Big Data professions
What are the career prospects after completing a Big Data training program? Such a path provides access to various careers in Data Science.
1. Data Analyst: Data analysts analyze data and create automated systems to retrieve information from databases and compile reports or visualizations.
2. Data Scientist: Data scientists go even further by using Machine Learning for more in-depth and automated data analysis.
3. Data Engineer: Data engineers are responsible for providing data to analysts and scientists. They create pipelines to transport data from various sources to Data Warehouses and other platforms, as well as prepare and transform data into a format suitable for analysis.
Among other Big Data careers, there are roles like architect, Big Data engineer, business analyst, and Machine Learning Engineer. Pursuing a Big Data training program, therefore, offers numerous career opportunities.”
How do I take a Big Data training course?
To pursue a Big Data training program, you can choose DataScientest. Our various pathways enable you to acquire the skills required for careers in Data Science: Data Analyst, Data Scientist, Data Engineer, and more.
These professionalizing training programs are designed by experts to meet the practical needs of businesses, and 93% of our alumni found employment within a maximum of 6 months after their training. Learners also receive a diploma recognized by La Sorbonne.
All our pathways adopt a Blended Learning approach, combining distance learning and in-person instruction, and can be completed as BootCamps or Continuous Training. Discover our Big Data training programs!
Now you know how and why you should take a Big Data training course. Discover our complete dossier on the Big Data professions, and our introduction to Data Science.

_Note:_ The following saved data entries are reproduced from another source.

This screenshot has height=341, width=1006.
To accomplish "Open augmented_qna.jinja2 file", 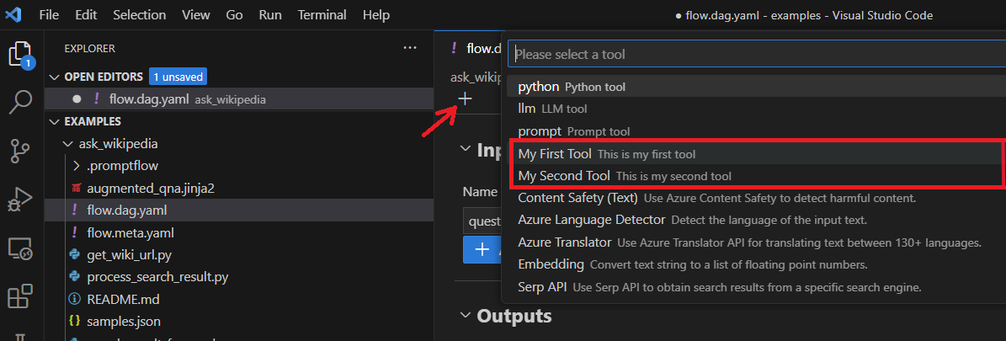I will point(150,188).
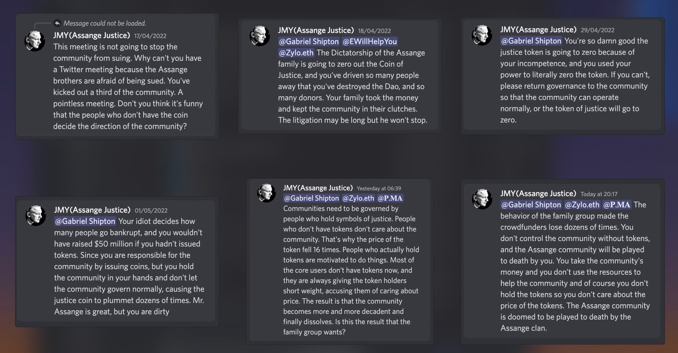Open the avatar on the 17/04/2022 message

pos(35,41)
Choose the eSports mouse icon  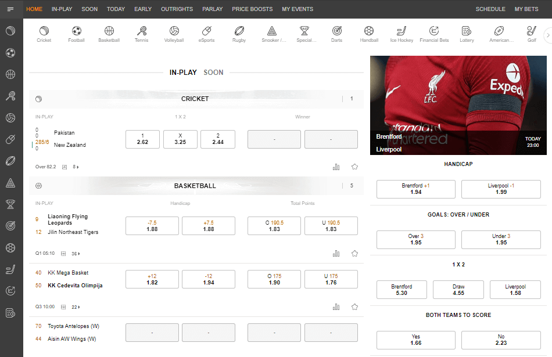pos(206,31)
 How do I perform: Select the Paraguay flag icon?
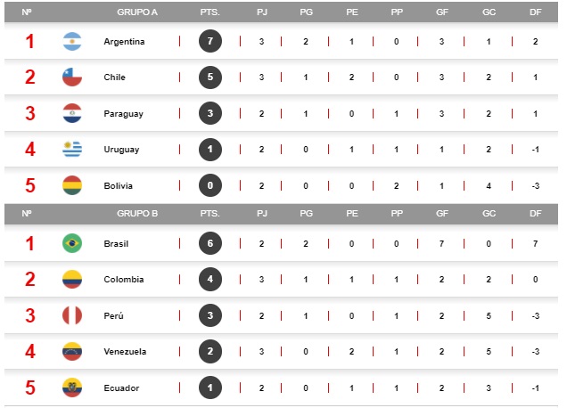click(x=72, y=113)
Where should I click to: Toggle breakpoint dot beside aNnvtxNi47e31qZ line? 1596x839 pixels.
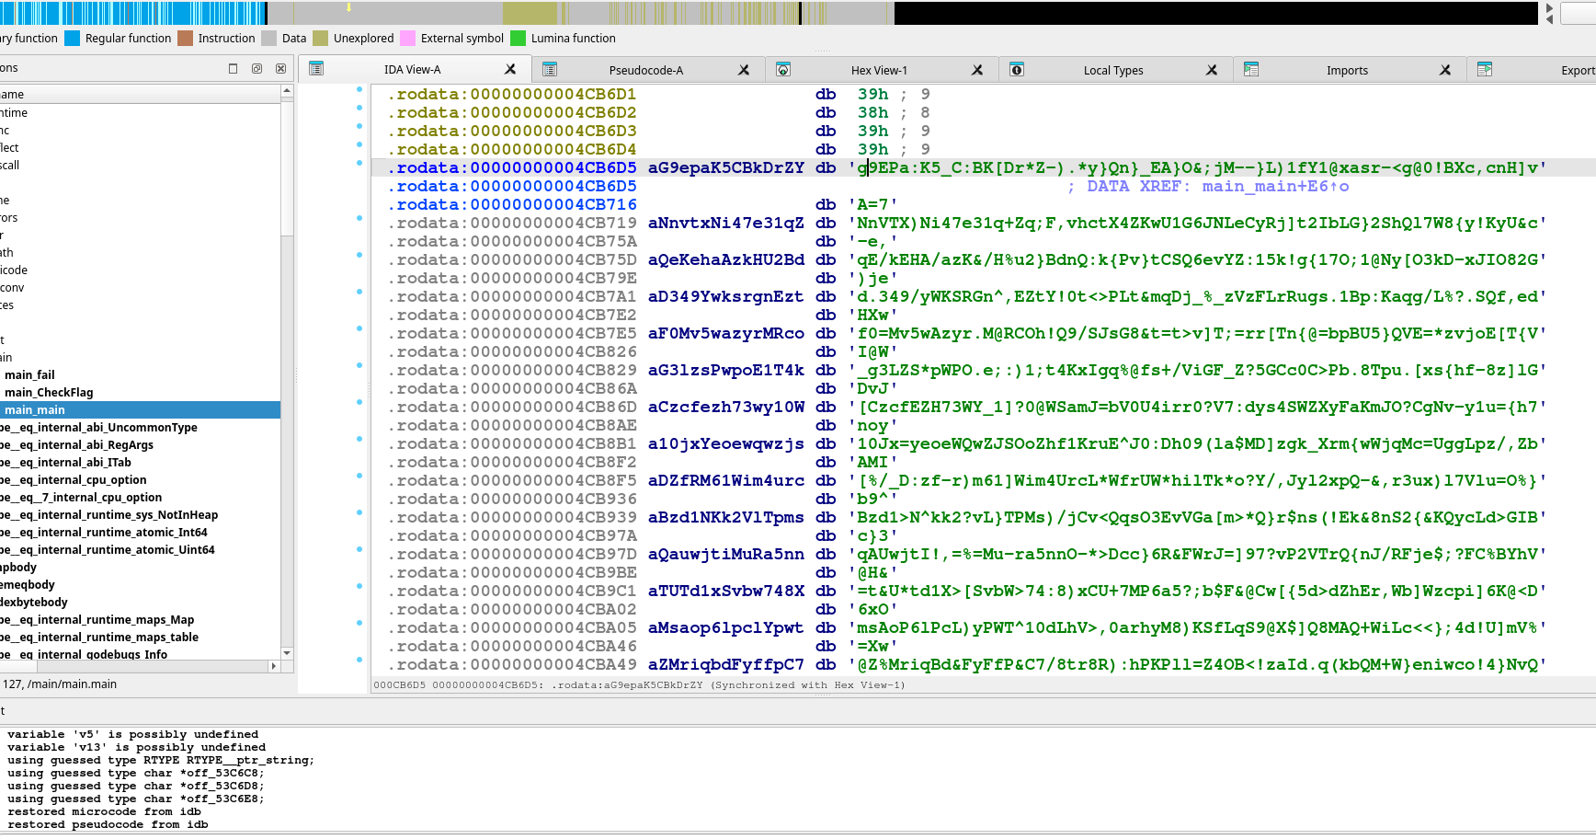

What are the trends in favor of Big Data professionals?
Many wonder if Big Data will ever come to an end or if it has reached its peak. What is clear at the moment is that the volume of data continues to grow each year, and it’s important not to ignore the trends in order to better prepare for them.
The growing number of individuals primarily using the Internet demonstrates that there are more opportunities than ever to create and collect data. By enabling organizations to make data-driven decisions at high speed, information technology will soon become the ‘hero’ of data, contributing to shaping the future of businesses.
Enhanced data analysis
Interconnected devices are expected to reach 31 billion by 2023. More and more companies are beginning to explore and harness their advantages to achieve various business objectives.
Big data is valuable for marketers, and IoT adds an extra layer of value. In addition to better targeting and personalization of marketing messages, companies will be able to create more useful products for their customers with the help of Big Data experts. This will help unlock the true potential of some of these emerging technologies like IoT, Machine Learning, and Artificial Intelligence.
Increased focus on cloud-based data analysis
Today, companies are mass migrating their Big Data projects to the Cloud. The shift of data to the Cloud intensifies the adoption of the latest features to turn data into action. It also helps reduce ongoing maintenance and operating costs. Therefore, we can expect to see more data on the Cloud in the future.
More demand for Big Data and analytical skills
An increasing number of companies are adopting Hadoop and other platforms used to store and process large amounts of data, which will quickly introduce new innovative solutions. To do this, they will hire more experts in big data analytics to provide better service to their customers and maintain their competitive advantage.